— Text excerpt —
********
Re: Mapping rationals to binary strings while preserving order
- From: Janez Brank <sudjbran@xxxxxxxxxxxxxx>
- Date: Thu, 13 Jul 2006 10:27:03 +0200
On Thu, 13 Jul 2006, Lars Christian Jensen wrote:
Your solution is obvioiusly optimal for v=1:
0/ 1 0.000000 0
1/ 1 1.000000 1
Then for v=2, you must also represent 1/2 by a string greater than 0 and
smaller than 1, and you have the only optimal solution for this too:
1/ 2 0.500000 01
Then for v=3, you must also represent 1/3 by a string greater than 0 and
smaller than 01, and you have the only optimal solution for this too:
1/ 3 0.333333 001
It is inevitable to add an extra bit for each increment o of v, so your
solution is optimal, unless you are willing to sacrifice the optimal
solution for smaller v's.
********
— Recorded information —
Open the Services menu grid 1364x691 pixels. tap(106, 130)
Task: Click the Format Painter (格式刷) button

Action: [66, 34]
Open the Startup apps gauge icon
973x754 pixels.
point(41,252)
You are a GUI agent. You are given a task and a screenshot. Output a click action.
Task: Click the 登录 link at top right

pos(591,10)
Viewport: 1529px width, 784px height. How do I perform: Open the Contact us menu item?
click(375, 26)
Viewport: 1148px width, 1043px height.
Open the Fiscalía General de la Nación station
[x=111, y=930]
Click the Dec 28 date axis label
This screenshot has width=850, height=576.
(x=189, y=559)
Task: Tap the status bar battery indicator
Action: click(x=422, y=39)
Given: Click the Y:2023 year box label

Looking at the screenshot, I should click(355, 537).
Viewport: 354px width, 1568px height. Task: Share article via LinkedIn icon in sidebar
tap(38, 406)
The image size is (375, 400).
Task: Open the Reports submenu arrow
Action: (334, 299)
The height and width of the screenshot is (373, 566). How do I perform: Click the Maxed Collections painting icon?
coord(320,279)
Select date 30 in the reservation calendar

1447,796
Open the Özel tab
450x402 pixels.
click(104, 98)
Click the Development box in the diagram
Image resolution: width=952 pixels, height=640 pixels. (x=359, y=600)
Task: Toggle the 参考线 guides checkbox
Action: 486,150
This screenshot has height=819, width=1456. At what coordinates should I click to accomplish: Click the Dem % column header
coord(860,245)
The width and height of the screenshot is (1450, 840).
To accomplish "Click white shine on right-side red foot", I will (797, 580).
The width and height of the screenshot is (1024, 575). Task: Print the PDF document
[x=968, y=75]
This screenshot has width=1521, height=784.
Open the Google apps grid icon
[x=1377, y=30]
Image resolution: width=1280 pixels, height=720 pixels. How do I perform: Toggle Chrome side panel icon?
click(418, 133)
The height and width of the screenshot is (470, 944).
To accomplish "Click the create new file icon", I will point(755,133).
********
— Task —
Answer these questions from the mailing-list reply:
1. On what date was the message sent?
2. Which binary string represents 1/2?
3. Which fraction must also be represented when v=3, and by what string?
The entries play no part in the work here.

— Solution for this problem —
1. Thu, 13 Jul 2006
2. 01
3. 1/3, by the string 001